Clonal analysis of murine HSC self-renewal and differentiation in native hematopoiesis

Reviewer #1 (Public review):

Summary:

You, Zhang et al. comprehensively characterize the long-term fates of mouse HSCs in the unperturbed setting using transposon-based lineage tracing for up to 2 years post-labeling. Their analyses reveal a complex heterogeneity of long-term fates, dominated by two behaviors: i) long-lived differentiation-biased clones, and ii) self-renewal & platelet-biased clones. They further identify two categories of multipotent progenitor clones, with one group showing a markedly reduced differentiation activity.

Strengths:

You et al. present a very comprehensive and high-resolution characterization of mouse hematopoietic clonal dynamics, with robust replicates, and technical prowess. The manuscript is beautifully written, with in-depth and clear explanations of the logic behind experimental design choices, and very well-thought-out interpretations of results.

Some of the results integrate well with past observations in the field, whereas many of them are quite unique and novel.

This will surely be a highly impactful study in the field of hematopoiesis and stem cell biology.

Weaknesses:

The authors trace hematopoiesis in situ, in a fully unbiased way for almost 2-years. They compare this time course with the last few years of Cre-LoxP-based tracing studies and they make an assumption that most hematopoiesis will be derived from some type of HSC at that point in time. They then use this assumption to support that what is being measured in their model are the long-term fates of HSCs (or at least cells that were HSC at the point of labeling). While this is a generally valid assumption, the short-lived nature of certain populations (myeloid cells, megakaryocytes) means that these cells are being produced in the context of a relatively aged environment by the time of sampling, which might change the properties of the system. In other words, the "steady-state" is always changing. It is important to read and interpret this manuscript with this in consideration.

Reviewer #2 (Public review):

Summary:

The work from You et al. elucidates the clonal contribution of ageing stem and progenitor cells to both native and perturbed hematopoiesis. The authors use a previously published in vivo lineage tracing system (Patel et al., 2022) that relies on the random integration of a transposon element in the mouse genome. They barcode all mouse cells and then look at lineage relationships between HSPC and mature populations after ~90 weeks.

Strengths:

This work offers very interesting insights into the clonal behaviour of HSPC in the native and perturbed setting during ageing. Experiments are well-planned and well-executed. Understanding the clonal output of HSPCs in aged mice in a native setting, after 5-FU treatment, and upon transplantation are important findings for the field.

Weaknesses:

We found appraising the graphs, interpreting the findings, and understanding those findings in the main text very difficult to follow. While we have made some suggestions below, we encourage the authors to think carefully about what the core messages are, and how best to visualise those, both in terms of data viz and in a schematic to summarise the key findings, and to use plain language in the text.

Author response:

We genuinely appreciate the reviewers' interest and recognition of our work. The comments and suggestions on the results presentation and interpretation are well taken. We plan to revise the manuscript based on the reviewers' recommendations in the following aspects.

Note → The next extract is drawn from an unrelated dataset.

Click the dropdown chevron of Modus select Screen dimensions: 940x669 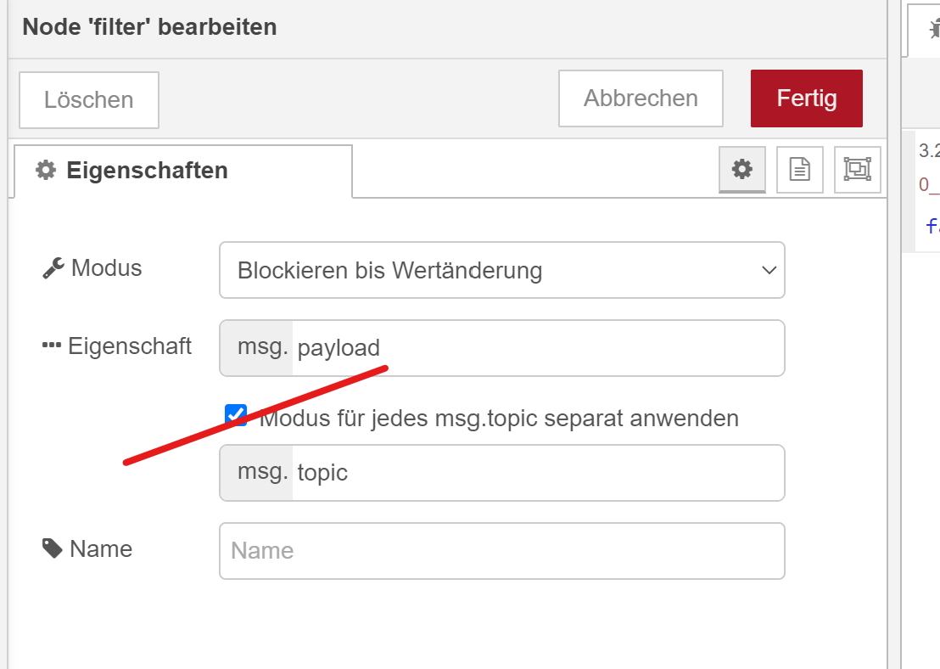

(1) We fully agree with the reviewer that the aged environment indeed would affect the myeloid and megakaryocyte differentiation behaviors of HSC. As a result, the clonal behaviors of HSCs presented in the current manuscript could be different from how HSCs differentiate in young mice. This point will be discussed in the revised manuscript.

(2) We agree with the reviewer that the manuscript was not as easy to follow as many other papers in experimental hematology, primarily because the analyses presented in the current manuscript were not frequently used in previous studies. To address this, we will try to revise the manuscript using plain language to describe the results and conclusions. We will also provide graphical summary schematics where appropriate to present the findings better. We will further discuss our results in the context of previous findings to better illustrate the novelty of the current work.

(3) We will provide more technical details of our analysis in the revised manuscript for readers to better understand how results are obtained and data analyses are performed in the current manuscript.